Consummation of the Merger is subject to the satisfaction of certain closing conditions, including, among other things, (1) adoption of the Merger Agreement by Apexigen stockholders, (2) the absence of any order or legal restraint that prevents the consummation of the Merger, and (3) the approval for listing of the shares of Pyxis Common Stock to be issued in connection with the Merger on the Nasdaq Global Market and the effectiveness of a registration statement with respect to such Pyxis Common Stock. Each party’s obligation to consummate the Merger is also subject to other specified customary conditions, including the representations and warranties of the other party being true and correct as of the date of the Merger Agreement and as of the closing date of the Merger, generally subject to an overall material adverse effect qualification, and the performance in all material respects by the other party of its obligations under the Merger Agreement required to be performed on or prior to the date of the Closing.
The Merger Agreement contains specified termination rights of each of Pyxis Oncology and Apexigen. Upon termination of the Merger Agreement under specified circumstances, including due to Apexigen’s willful breach of its no-shop obligations or Apexigen board’s withdrawl or change of its recommendation of the Merger to its stockholders, Apexigen will be required to pay to Pyxis Oncology a termination fee equal to $570,000 or reimburse Pyxis Oncology for expenses in connection with the Merger Agreement of up to $800,000. Additionally, Apexigen will be required to pay this termination fee to Pyxis Oncology if the Merger Agreement is terminated in certain circumstances, an alternative acquisition was publicly announced prior to such termination, and Apexigen enters into an agreement or completes an alternative proposal to acquire Apexigen within twelve months of such termination.
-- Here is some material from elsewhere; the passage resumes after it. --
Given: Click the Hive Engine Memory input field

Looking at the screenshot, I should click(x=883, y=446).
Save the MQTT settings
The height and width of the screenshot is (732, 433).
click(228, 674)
Apexigen is obligated to hold a meeting of its stockholders in connection with the Merger, notwithstanding any change by its board of directors in its recommendation with respect to the Merger.
Following the Closing, the board of directors of Pyxis Oncology is expected to consist of seven members, six of whom are the current members of the board of directors of Pyxis Oncology and one mutually agreed director designated by Apexigen.
The foregoing description of the Merger Agreement does not purport to be complete and is qualified in its entirety by reference to the full text of the Merger Agreement, which is attached hereto as Exhibit 2.1 and incorporated herein by reference.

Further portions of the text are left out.